Divergent trajectories of antiviral memory after SARS-CoV-2 infection
Adriana Tomić, Donal Skelly, Ane Ogbe, Daniel O’Connor, Matthew Pace, Emily Adland, Frances Alexander, Mohammad Ali, Kirk Allott, M. Azim Ansari, Sandra Belij‐Rammerstorfer, Sagida Bibi, Luke Blackwell, Anthony Brown, Helen Brown, Breeze E. Cavell, Elizabeth Clutterbuck, Thushan I. de Silva, David W. Eyre, Sheila Lumley, Amy Flaxman, James T. Grist, Carl-Philipp Hackstein, Rachel Halkerston, Adam Harding, Jennifer Hill, Tim James, Cecilia Jay, Síle A. Johnson, Barbara Kronsteiner, Yolanda Lie, Aline Linder, Stephanie Longet, Spyridoula Marinou, Philippa C. Matthews, Jack Mellors, Christos J. Petropoulos, Patpong Rongkard, Cynthia Sedik, Laura Silva-Reyes, Holly Smith, Lisa Stockdale, Stephen Taylor, Stephen J. Thomas, Timothy Tipoe, Lance Turtle, Vinícius Vieira, Terri Wrin, Lizzie Stafford, Hibatullah Abuelgasim, Ahmed Alhussni, Carolina V. Arancibia-Cárcamo, Martyna Borak, Joseph Cutteridge, Alexandra Deeks, Lucy Denly, Stavros Dimitriadis, Shayan Fassih, Thomas Foord, Thomas Fordwoh, Jennifer Holmes, Bryn Horsington, Sven Kerneis, David Kim, Katy Lillie, Jordan Morrow, Denise O’Donnell, Thomas Ritter, Beatrice Simmons, A Taylor, Sarah Thomas, Yolanda Warren, Adam Watson, Esme Weeks, Robert Wilson, Rebecca Young, PITCH Study Group, C.J. Duncan, Shona C. Moore, Rebecca Payne, Alex Richter, Sarah Rowland‐Jones, C-MORE Group, Alexander J. Mentzer, Mark Philip Cassar, Tao Dong, Anastasia Fries, Javier Gilbert‐Jaramillo, Ling‐Pei Ho, Julian C. Knight, Stefan Neubauer, Yanchun Peng, Nayia Petousi, Betty Raman, Nick P. Talbot, Andrew J. Pollard, Teresa Lambe, Chris Conlon, Katie Jeffery, Simon Travis
Abstract
The trajectories of acquired immunity to severe acute respiratory syndrome coronavirus 2 infection are not fully understood.

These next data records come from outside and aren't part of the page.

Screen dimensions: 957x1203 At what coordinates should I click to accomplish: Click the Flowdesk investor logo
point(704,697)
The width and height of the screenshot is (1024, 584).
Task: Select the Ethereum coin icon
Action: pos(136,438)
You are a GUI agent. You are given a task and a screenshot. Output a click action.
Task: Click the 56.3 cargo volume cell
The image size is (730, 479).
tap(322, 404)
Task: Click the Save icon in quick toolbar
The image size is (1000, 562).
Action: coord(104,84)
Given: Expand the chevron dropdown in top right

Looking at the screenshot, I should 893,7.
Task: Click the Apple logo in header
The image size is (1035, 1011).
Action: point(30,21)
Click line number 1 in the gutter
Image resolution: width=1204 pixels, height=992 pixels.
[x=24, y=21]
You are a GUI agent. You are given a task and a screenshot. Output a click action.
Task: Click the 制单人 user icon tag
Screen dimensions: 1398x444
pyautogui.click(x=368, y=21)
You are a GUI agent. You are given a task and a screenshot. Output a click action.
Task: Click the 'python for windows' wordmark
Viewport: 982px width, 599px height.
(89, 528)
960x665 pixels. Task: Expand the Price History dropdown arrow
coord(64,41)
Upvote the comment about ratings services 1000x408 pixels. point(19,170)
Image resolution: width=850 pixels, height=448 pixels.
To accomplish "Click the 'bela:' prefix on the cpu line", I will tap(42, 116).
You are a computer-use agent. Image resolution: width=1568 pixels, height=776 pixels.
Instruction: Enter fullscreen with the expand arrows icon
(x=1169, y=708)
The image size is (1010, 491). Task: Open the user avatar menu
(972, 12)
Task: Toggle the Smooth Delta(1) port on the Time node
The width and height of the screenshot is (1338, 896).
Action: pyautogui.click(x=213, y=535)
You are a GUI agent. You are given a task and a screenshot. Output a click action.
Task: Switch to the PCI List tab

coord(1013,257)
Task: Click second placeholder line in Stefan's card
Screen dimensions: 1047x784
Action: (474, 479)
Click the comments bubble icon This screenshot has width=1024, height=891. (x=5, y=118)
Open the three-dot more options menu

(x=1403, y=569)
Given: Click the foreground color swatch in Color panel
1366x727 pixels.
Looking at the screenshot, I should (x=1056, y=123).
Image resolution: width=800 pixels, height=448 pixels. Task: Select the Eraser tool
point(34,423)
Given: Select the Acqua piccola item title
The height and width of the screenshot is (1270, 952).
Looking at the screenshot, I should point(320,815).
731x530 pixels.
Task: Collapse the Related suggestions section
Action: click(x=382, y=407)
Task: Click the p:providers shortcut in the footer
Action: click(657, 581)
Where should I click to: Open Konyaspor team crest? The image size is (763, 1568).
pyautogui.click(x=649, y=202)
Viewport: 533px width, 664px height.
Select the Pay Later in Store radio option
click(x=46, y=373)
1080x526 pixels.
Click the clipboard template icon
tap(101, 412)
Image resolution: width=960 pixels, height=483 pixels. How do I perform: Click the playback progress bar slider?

We present a detailed longitudinal cohort study of UK healthcare workers prior to vaccination, presenting April-June 2020 with asymptomatic or symptomatic infection. Here we show a highly variable range of responses, some of which (T cell interferon-gamma ELISpot, N-specific antibody) wane over time, while others (spike-specific antibody, B cell memory ELISpot) are stable. We use integrative analysis and a machine-learning approach (SIMON - Sequential Iterative Modeling OverNight) to explore this heterogeneity. We identify a subgroup of participants with higher antibody responses and interferon-gamma ELISpot T cell responses, and a robust trajectory for longer term immunity associates with higher levels of neutralising antibodies against the infecting (Victoria) strain and also against variants B.1.1.7 (alpha) and B.1.351 (beta). These variable trajectories following early priming may define subsequent protection from severe disease from novel variants.